Professor | Spanish and Portuguese
232 Hagerty Hall
1775 College Rd.,
Areas of Expertise
- Comparative Luso-Hispanic Studies
- Transatlantic Studies
- Colonial Latin American Literature/Culture
- (2001) Ph.D., Hispanic Studies, Brown University.
- (1993) B.A., Hispanic Studies, Northwestern University.
Professor Voigt joined OSU's Department of Spanish and Portuguese in 2008; she was previously an Associate Professor at the University of Chicago. Her book, Writing Captivity in the Early Modern Atlantic: Circulations of Knowledge and Authority in the Iberian and English Imperial Worlds (Omohundro Institute of Early American History and Culture/University of North Carolina Press, 2009), won the Modern Language Association's Katherine Singer Kovacs Prize for an outstanding book published in the field of Latin American and Spanish literatures and cultures. She wrote the book with the support of an NEH Fellowship at the Newberry Library and a Mellon Postdoctoral Research Fellowship at the Omohundro Institute of Early American History and Culture in Williamsburg, Virginia.
Her teaching and research on colonial Latin American literature and culture address transatlantic and comparative issues, and include such topics as captivity and shipwreck narratives in the Spanish and Portuguese empires, mestizo historiography in New Spain, and Baroque festivals and festival accounts in the Andes, Brazil, and Portugal. She has published on these and other topics in Colonial Latin American Review, Early American Literature, Revista de Estudios Hispánicos, Hispanic Review, Revista Iberoamericana, MLN and Renaissance Quarterly, among other journals and collected volumes. Her article "The Traveling Illustrations of Sixteenth-Century Travel Narratives," co-authored with Elio Brancaforte (Tulane University), is forthcoming in PMLA.

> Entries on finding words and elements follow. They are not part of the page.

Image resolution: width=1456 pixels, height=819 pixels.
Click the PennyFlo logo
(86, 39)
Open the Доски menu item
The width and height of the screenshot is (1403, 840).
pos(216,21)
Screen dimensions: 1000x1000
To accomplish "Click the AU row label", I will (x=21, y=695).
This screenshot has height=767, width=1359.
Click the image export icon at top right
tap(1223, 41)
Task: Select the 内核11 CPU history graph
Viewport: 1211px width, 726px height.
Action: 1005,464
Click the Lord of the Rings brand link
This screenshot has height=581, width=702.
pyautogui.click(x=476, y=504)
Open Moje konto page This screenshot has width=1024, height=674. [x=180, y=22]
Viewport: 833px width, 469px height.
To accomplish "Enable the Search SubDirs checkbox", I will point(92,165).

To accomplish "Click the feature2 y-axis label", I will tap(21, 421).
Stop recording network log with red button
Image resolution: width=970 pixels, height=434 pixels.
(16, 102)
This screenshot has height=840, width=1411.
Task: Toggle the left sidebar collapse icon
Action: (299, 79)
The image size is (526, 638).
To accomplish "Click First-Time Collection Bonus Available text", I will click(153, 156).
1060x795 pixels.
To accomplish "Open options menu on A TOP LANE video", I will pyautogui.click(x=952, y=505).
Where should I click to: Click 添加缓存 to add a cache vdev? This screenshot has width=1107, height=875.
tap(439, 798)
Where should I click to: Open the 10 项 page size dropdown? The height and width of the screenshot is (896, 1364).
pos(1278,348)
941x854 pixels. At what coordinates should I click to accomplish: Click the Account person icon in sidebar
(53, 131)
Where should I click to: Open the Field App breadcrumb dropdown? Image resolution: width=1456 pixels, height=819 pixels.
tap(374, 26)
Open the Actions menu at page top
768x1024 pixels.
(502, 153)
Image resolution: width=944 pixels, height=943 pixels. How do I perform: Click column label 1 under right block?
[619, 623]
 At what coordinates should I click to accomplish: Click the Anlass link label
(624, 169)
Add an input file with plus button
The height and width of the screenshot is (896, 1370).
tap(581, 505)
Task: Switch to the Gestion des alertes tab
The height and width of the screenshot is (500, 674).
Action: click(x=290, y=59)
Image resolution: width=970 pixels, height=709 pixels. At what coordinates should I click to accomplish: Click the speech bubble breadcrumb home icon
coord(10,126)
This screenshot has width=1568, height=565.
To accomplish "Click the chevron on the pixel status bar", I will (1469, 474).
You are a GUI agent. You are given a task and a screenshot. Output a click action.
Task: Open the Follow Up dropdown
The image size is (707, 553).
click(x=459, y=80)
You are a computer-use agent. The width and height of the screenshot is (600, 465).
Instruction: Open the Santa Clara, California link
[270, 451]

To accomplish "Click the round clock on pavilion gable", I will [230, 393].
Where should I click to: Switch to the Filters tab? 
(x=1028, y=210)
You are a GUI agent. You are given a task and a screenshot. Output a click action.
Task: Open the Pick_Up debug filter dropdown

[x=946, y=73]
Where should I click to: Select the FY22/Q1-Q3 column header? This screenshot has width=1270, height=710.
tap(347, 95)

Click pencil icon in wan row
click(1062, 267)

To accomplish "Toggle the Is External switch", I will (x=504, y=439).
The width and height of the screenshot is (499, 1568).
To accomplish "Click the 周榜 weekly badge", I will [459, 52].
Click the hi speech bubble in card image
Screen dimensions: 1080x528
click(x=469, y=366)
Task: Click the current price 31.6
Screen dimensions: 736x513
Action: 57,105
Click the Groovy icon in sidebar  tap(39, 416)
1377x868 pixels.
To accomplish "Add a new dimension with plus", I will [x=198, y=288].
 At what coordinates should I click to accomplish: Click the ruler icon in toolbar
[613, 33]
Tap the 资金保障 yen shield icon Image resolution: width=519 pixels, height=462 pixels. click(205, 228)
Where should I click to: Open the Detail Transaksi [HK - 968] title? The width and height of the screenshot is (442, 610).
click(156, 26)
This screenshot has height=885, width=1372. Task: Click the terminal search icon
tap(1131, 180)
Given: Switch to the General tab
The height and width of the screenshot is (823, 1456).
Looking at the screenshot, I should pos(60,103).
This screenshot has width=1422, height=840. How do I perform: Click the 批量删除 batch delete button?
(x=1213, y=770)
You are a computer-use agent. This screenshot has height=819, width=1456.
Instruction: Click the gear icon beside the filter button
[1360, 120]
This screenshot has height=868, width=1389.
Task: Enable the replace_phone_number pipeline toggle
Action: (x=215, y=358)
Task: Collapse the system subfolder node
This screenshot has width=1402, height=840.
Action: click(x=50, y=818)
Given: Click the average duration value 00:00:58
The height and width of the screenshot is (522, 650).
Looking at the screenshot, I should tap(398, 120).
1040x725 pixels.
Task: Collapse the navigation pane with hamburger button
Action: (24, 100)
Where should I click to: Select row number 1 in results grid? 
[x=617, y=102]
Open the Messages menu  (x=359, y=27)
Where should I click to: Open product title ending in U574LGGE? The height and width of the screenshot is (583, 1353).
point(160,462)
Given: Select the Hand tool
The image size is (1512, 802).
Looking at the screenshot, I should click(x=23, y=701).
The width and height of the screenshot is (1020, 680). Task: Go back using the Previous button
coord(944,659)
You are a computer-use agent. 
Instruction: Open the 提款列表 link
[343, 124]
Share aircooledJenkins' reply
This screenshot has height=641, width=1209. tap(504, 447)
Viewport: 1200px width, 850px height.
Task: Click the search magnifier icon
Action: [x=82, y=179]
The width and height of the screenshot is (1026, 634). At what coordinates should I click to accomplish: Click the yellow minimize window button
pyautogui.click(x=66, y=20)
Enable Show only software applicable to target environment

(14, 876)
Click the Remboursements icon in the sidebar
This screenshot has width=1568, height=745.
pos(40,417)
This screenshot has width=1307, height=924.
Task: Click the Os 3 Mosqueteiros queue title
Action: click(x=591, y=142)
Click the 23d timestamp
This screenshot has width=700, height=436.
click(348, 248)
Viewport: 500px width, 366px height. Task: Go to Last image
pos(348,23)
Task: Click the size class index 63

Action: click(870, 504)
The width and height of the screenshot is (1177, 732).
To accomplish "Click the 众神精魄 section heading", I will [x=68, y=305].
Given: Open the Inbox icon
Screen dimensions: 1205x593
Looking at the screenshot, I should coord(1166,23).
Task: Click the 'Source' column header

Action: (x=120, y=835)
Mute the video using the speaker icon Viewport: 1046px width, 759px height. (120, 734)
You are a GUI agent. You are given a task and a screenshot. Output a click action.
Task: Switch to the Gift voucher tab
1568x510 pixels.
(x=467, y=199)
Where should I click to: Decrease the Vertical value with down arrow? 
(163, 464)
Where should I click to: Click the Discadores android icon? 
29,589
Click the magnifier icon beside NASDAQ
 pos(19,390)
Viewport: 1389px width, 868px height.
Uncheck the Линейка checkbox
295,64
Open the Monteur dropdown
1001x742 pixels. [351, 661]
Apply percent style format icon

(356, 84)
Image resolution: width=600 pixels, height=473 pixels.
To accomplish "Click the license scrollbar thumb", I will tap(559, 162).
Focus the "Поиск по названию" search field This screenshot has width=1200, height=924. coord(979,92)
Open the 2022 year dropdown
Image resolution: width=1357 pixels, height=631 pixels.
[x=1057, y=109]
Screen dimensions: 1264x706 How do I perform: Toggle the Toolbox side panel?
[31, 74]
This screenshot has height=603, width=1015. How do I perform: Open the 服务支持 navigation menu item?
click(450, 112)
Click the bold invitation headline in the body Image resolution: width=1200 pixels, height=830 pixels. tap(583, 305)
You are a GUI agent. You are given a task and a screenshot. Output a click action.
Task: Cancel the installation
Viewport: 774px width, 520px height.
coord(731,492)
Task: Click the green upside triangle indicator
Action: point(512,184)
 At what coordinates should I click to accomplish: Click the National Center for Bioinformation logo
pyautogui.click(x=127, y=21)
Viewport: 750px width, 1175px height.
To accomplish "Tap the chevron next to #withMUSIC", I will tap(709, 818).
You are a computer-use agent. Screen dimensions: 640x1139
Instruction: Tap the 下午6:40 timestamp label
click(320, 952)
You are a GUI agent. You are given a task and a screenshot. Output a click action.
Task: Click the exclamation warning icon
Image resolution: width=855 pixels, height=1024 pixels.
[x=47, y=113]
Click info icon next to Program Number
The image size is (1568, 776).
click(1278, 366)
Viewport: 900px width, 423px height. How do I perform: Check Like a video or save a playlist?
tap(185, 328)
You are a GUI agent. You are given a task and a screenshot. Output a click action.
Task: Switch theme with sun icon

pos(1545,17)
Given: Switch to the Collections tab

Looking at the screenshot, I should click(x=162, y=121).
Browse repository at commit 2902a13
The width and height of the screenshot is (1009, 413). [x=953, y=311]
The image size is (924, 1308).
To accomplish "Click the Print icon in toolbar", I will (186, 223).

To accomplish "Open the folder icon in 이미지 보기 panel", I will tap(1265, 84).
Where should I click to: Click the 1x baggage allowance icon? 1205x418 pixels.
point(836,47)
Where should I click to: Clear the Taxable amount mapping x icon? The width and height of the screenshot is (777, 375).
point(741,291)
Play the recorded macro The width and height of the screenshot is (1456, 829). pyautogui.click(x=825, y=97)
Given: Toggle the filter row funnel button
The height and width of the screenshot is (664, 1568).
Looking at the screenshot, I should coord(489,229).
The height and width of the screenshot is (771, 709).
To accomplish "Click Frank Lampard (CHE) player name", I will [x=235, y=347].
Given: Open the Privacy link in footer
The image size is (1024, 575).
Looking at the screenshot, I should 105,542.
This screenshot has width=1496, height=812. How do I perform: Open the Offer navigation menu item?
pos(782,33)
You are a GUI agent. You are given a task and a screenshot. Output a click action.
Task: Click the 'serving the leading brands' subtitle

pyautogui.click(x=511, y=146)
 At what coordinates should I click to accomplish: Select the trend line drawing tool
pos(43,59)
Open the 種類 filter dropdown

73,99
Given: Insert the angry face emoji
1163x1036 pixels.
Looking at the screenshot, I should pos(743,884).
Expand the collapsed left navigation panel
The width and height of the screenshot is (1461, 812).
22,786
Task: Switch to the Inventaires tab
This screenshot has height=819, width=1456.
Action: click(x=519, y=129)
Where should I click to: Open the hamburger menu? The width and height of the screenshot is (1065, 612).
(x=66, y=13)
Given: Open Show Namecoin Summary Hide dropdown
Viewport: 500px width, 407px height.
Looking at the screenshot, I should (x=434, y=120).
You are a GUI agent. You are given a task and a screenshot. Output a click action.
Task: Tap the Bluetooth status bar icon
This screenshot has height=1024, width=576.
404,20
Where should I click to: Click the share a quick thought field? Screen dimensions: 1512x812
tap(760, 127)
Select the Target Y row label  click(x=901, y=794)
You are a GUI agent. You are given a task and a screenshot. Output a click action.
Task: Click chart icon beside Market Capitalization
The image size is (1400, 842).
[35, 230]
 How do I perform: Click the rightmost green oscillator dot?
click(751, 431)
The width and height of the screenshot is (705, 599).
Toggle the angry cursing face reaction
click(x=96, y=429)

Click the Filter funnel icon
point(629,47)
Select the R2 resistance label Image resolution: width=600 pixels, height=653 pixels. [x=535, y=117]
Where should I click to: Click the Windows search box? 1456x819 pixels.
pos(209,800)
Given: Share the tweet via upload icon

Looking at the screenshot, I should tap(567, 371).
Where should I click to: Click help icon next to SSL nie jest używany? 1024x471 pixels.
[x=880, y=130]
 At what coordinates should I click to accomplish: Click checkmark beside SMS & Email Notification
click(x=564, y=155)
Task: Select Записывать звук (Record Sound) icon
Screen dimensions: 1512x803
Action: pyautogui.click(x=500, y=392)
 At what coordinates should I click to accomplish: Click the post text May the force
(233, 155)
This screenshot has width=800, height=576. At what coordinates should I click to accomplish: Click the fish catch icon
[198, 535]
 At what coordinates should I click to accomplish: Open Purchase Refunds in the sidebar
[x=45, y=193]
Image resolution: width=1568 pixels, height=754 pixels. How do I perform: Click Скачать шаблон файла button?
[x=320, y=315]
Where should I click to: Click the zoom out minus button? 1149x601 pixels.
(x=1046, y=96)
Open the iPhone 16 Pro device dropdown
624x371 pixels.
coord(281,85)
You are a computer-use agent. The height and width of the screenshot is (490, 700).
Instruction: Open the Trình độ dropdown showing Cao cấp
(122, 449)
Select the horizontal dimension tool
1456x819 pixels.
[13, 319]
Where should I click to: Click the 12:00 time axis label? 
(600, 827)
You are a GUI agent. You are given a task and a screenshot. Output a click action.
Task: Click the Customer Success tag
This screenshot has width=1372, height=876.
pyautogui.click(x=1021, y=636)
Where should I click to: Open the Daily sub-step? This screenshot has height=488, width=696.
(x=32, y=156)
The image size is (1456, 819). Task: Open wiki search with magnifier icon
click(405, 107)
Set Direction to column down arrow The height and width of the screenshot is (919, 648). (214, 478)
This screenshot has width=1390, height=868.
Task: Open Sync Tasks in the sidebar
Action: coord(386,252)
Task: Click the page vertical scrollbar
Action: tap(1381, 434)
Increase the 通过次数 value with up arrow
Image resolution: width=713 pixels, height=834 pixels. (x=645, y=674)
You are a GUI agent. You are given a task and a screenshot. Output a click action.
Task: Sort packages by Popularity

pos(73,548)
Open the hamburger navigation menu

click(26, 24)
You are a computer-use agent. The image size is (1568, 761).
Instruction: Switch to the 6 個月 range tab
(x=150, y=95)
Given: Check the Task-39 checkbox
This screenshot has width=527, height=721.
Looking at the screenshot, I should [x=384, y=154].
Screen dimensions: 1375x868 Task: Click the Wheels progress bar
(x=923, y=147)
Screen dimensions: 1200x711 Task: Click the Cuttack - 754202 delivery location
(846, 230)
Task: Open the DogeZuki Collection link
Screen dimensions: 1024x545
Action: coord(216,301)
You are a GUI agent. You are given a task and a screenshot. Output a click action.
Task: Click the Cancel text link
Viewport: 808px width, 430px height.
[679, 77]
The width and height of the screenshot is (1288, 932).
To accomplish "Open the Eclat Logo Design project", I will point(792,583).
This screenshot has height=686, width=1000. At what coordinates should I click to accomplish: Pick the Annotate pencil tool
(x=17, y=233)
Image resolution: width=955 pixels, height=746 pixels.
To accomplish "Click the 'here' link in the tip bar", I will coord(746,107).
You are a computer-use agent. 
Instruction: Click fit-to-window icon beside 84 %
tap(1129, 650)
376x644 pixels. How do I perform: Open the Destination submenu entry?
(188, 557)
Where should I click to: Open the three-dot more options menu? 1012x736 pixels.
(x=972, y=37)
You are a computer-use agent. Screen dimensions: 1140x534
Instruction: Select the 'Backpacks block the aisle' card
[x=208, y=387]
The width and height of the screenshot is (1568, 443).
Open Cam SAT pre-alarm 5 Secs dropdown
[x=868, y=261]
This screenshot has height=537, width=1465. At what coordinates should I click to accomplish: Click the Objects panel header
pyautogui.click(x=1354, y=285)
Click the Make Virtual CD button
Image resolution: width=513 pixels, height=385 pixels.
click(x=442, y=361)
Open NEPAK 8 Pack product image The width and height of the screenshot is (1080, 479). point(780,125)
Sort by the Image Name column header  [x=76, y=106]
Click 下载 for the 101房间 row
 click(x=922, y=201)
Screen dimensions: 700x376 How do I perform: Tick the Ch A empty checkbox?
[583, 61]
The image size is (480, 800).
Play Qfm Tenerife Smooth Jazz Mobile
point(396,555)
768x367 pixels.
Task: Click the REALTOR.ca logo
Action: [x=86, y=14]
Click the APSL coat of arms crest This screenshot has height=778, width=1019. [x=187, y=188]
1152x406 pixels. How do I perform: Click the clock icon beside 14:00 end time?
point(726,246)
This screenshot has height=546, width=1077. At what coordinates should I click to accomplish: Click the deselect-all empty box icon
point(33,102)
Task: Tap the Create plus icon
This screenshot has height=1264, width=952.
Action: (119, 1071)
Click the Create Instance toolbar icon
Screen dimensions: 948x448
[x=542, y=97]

She is currently completing a book manuscript entitled "Spectacular Wealth: Power and Participation in the Festivals of Colonial Potosí and Minas Gerais," for which she received an NEH Long-Term Fellowship at the John Carter Brown Library in Providence, Rhode Island, in Autumn 2012. She serves on the editorial boards of Colonial Latin American Review and Early American Literature.